Records for processing: Begin

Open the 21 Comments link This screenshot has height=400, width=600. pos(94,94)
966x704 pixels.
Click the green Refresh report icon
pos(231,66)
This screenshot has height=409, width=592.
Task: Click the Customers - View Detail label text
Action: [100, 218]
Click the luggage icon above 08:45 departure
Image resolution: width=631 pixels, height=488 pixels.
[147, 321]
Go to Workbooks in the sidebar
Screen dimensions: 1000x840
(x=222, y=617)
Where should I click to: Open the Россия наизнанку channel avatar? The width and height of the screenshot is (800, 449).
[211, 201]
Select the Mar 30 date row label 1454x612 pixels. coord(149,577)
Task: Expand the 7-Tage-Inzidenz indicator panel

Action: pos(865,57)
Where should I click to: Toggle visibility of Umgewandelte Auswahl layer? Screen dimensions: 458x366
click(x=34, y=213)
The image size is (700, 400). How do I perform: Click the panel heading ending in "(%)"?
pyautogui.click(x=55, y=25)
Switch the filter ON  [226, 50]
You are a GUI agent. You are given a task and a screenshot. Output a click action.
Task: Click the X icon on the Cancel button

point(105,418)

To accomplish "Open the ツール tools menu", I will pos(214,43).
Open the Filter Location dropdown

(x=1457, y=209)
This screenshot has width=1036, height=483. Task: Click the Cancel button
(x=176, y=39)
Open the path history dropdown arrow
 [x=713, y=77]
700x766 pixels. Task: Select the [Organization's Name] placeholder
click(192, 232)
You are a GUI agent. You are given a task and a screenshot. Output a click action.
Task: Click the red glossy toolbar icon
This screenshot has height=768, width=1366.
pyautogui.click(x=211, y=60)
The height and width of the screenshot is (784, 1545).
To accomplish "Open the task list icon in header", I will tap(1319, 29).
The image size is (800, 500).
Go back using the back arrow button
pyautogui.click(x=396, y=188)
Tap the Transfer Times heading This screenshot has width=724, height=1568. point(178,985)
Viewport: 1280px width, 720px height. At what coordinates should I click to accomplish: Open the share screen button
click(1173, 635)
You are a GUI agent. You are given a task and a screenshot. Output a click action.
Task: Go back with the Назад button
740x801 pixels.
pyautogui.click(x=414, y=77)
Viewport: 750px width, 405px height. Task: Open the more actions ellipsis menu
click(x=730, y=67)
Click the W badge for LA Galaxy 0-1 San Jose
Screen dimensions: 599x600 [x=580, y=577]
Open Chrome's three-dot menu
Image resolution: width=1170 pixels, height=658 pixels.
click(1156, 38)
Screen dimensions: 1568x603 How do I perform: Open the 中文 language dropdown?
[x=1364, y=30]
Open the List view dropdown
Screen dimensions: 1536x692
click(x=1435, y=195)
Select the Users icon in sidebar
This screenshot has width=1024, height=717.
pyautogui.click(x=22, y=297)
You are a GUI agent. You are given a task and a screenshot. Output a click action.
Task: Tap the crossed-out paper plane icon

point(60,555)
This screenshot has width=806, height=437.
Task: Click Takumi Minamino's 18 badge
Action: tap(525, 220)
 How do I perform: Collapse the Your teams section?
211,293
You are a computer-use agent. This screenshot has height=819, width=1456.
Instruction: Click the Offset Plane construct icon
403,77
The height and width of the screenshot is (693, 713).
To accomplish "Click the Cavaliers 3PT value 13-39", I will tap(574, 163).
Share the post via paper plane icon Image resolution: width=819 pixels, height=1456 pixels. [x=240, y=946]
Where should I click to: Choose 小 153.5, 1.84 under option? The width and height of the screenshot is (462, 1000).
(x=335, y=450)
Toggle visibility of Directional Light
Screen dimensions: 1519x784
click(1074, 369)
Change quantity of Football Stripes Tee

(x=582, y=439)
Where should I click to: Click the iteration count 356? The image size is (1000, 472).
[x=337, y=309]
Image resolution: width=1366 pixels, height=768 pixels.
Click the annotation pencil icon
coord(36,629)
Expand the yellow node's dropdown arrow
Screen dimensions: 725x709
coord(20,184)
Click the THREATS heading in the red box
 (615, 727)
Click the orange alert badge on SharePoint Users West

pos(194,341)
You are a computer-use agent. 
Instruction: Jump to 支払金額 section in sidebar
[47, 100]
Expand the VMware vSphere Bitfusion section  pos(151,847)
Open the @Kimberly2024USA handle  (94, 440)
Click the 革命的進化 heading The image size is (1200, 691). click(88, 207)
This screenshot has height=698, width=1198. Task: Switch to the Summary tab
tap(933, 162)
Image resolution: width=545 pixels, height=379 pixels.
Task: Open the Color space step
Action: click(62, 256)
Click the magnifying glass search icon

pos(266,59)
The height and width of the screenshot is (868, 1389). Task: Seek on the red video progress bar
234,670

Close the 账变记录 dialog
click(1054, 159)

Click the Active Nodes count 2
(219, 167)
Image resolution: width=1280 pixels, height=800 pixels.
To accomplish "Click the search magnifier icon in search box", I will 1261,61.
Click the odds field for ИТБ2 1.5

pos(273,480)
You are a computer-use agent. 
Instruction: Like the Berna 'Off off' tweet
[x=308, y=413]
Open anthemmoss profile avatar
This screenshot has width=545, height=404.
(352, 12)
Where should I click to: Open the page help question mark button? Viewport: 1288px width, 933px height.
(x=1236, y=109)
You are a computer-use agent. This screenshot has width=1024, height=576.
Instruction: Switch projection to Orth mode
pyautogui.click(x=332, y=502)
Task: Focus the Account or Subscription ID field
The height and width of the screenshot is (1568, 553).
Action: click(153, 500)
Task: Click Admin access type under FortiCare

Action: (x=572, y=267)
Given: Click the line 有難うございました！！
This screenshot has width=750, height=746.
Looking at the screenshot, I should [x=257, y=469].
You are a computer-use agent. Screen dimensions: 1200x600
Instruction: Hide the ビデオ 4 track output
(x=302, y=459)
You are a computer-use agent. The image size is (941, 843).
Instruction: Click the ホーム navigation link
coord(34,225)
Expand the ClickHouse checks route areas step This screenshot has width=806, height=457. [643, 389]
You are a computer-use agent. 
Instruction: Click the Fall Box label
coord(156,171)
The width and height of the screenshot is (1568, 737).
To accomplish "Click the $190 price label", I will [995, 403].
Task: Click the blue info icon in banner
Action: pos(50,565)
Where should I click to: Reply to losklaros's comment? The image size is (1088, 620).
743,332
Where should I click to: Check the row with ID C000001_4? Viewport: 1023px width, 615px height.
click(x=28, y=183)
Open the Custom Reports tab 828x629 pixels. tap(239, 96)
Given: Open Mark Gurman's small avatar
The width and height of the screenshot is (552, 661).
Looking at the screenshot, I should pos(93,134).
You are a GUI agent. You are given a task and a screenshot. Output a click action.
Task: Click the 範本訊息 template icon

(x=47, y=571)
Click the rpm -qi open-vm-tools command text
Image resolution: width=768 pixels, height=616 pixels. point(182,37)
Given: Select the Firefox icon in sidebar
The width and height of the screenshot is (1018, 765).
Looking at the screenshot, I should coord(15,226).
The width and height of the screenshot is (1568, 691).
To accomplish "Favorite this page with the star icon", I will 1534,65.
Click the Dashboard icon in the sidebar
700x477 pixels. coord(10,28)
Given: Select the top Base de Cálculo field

Records for processing: End

Requirement:
This exercise calls for every record to be restated word for word.

The completed task:
Open the 21 Comments link This screenshot has height=400, width=600. pos(94,94)
966x704 pixels.
Click the green Refresh report icon
pos(231,66)
This screenshot has height=409, width=592.
Task: Click the Customers - View Detail label text
Action: [100, 218]
Click the luggage icon above 08:45 departure
Image resolution: width=631 pixels, height=488 pixels.
[147, 321]
Go to Workbooks in the sidebar
Screen dimensions: 1000x840
(x=222, y=617)
Where should I click to: Open the Россия наизнанку channel avatar? The width and height of the screenshot is (800, 449).
[211, 201]
Select the Mar 30 date row label 1454x612 pixels. coord(149,577)
Task: Expand the 7-Tage-Inzidenz indicator panel

Action: pos(865,57)
Where should I click to: Toggle visibility of Umgewandelte Auswahl layer? Screen dimensions: 458x366
click(x=34, y=213)
The image size is (700, 400). How do I perform: Click the panel heading ending in "(%)"?
pyautogui.click(x=55, y=25)
Switch the filter ON  [226, 50]
You are a GUI agent. You are given a task and a screenshot. Output a click action.
Task: Click the X icon on the Cancel button

point(105,418)

To accomplish "Open the ツール tools menu", I will pos(214,43).
Open the Filter Location dropdown

(x=1457, y=209)
This screenshot has width=1036, height=483. Task: Click the Cancel button
(x=176, y=39)
Open the path history dropdown arrow
 [x=713, y=77]
700x766 pixels. Task: Select the [Organization's Name] placeholder
click(192, 232)
You are a GUI agent. You are given a task and a screenshot. Output a click action.
Task: Click the red glossy toolbar icon
This screenshot has height=768, width=1366.
pyautogui.click(x=211, y=60)
The height and width of the screenshot is (784, 1545).
To accomplish "Open the task list icon in header", I will tap(1319, 29).
The image size is (800, 500).
Go back using the back arrow button
pyautogui.click(x=396, y=188)
Tap the Transfer Times heading This screenshot has width=724, height=1568. point(178,985)
Viewport: 1280px width, 720px height. At what coordinates should I click to accomplish: Open the share screen button
click(1173, 635)
You are a GUI agent. You are given a task and a screenshot. Output a click action.
Task: Go back with the Назад button
740x801 pixels.
pyautogui.click(x=414, y=77)
Viewport: 750px width, 405px height. Task: Open the more actions ellipsis menu
click(x=730, y=67)
Click the W badge for LA Galaxy 0-1 San Jose
Screen dimensions: 599x600 [x=580, y=577]
Open Chrome's three-dot menu
Image resolution: width=1170 pixels, height=658 pixels.
click(1156, 38)
Screen dimensions: 1568x603 How do I perform: Open the 中文 language dropdown?
[x=1364, y=30]
Open the List view dropdown
Screen dimensions: 1536x692
click(x=1435, y=195)
Select the Users icon in sidebar
This screenshot has width=1024, height=717.
pyautogui.click(x=22, y=297)
You are a GUI agent. You are given a task and a screenshot. Output a click action.
Task: Tap the crossed-out paper plane icon

point(60,555)
This screenshot has width=806, height=437.
Task: Click Takumi Minamino's 18 badge
Action: tap(525, 220)
 How do I perform: Collapse the Your teams section?
211,293
You are a computer-use agent. This screenshot has height=819, width=1456.
Instruction: Click the Offset Plane construct icon
403,77
The height and width of the screenshot is (693, 713).
To accomplish "Click the Cavaliers 3PT value 13-39", I will tap(574, 163).
Share the post via paper plane icon Image resolution: width=819 pixels, height=1456 pixels. [x=240, y=946]
Where should I click to: Choose 小 153.5, 1.84 under option? The width and height of the screenshot is (462, 1000).
(x=335, y=450)
Toggle visibility of Directional Light
Screen dimensions: 1519x784
click(1074, 369)
Change quantity of Football Stripes Tee

(x=582, y=439)
Where should I click to: Click the iteration count 356? The image size is (1000, 472).
[x=337, y=309]
Image resolution: width=1366 pixels, height=768 pixels.
Click the annotation pencil icon
coord(36,629)
Expand the yellow node's dropdown arrow
Screen dimensions: 725x709
coord(20,184)
Click the THREATS heading in the red box
 (615, 727)
Click the orange alert badge on SharePoint Users West

pos(194,341)
You are a computer-use agent. 
Instruction: Jump to 支払金額 section in sidebar
[47, 100]
Expand the VMware vSphere Bitfusion section  pos(151,847)
Open the @Kimberly2024USA handle  (94, 440)
Click the 革命的進化 heading The image size is (1200, 691). click(88, 207)
This screenshot has height=698, width=1198. Task: Switch to the Summary tab
tap(933, 162)
Image resolution: width=545 pixels, height=379 pixels.
Task: Open the Color space step
Action: click(62, 256)
Click the magnifying glass search icon

pos(266,59)
The height and width of the screenshot is (868, 1389). Task: Seek on the red video progress bar
234,670

Close the 账变记录 dialog
click(1054, 159)

Click the Active Nodes count 2
(219, 167)
Image resolution: width=1280 pixels, height=800 pixels.
To accomplish "Click the search magnifier icon in search box", I will 1261,61.
Click the odds field for ИТБ2 1.5

pos(273,480)
You are a computer-use agent. 
Instruction: Like the Berna 'Off off' tweet
[x=308, y=413]
Open anthemmoss profile avatar
This screenshot has width=545, height=404.
(352, 12)
Where should I click to: Open the page help question mark button? Viewport: 1288px width, 933px height.
(x=1236, y=109)
You are a computer-use agent. This screenshot has width=1024, height=576.
Instruction: Switch projection to Orth mode
pyautogui.click(x=332, y=502)
Task: Focus the Account or Subscription ID field
The height and width of the screenshot is (1568, 553).
Action: click(153, 500)
Task: Click Admin access type under FortiCare

Action: (x=572, y=267)
Given: Click the line 有難うございました！！
This screenshot has width=750, height=746.
Looking at the screenshot, I should [x=257, y=469].
You are a computer-use agent. Screen dimensions: 1200x600
Instruction: Hide the ビデオ 4 track output
(x=302, y=459)
You are a computer-use agent. The image size is (941, 843).
Instruction: Click the ホーム navigation link
coord(34,225)
Expand the ClickHouse checks route areas step This screenshot has width=806, height=457. [643, 389]
You are a computer-use agent. 
Instruction: Click the Fall Box label
coord(156,171)
The width and height of the screenshot is (1568, 737).
To accomplish "Click the $190 price label", I will [995, 403].
Task: Click the blue info icon in banner
Action: pos(50,565)
Where should I click to: Reply to losklaros's comment? The image size is (1088, 620).
743,332
Where should I click to: Check the row with ID C000001_4? Viewport: 1023px width, 615px height.
click(x=28, y=183)
Open the Custom Reports tab 828x629 pixels. tap(239, 96)
Given: Open Mark Gurman's small avatar
The width and height of the screenshot is (552, 661).
Looking at the screenshot, I should pos(93,134).
You are a GUI agent. You are given a task and a screenshot. Output a click action.
Task: Click the 範本訊息 template icon

(x=47, y=571)
Click the rpm -qi open-vm-tools command text
Image resolution: width=768 pixels, height=616 pixels. point(182,37)
Given: Select the Firefox icon in sidebar
The width and height of the screenshot is (1018, 765).
Looking at the screenshot, I should coord(15,226).
The width and height of the screenshot is (1568, 691).
To accomplish "Favorite this page with the star icon", I will 1534,65.
Click the Dashboard icon in the sidebar
700x477 pixels. coord(10,28)
Given: Select the top Base de Cálculo field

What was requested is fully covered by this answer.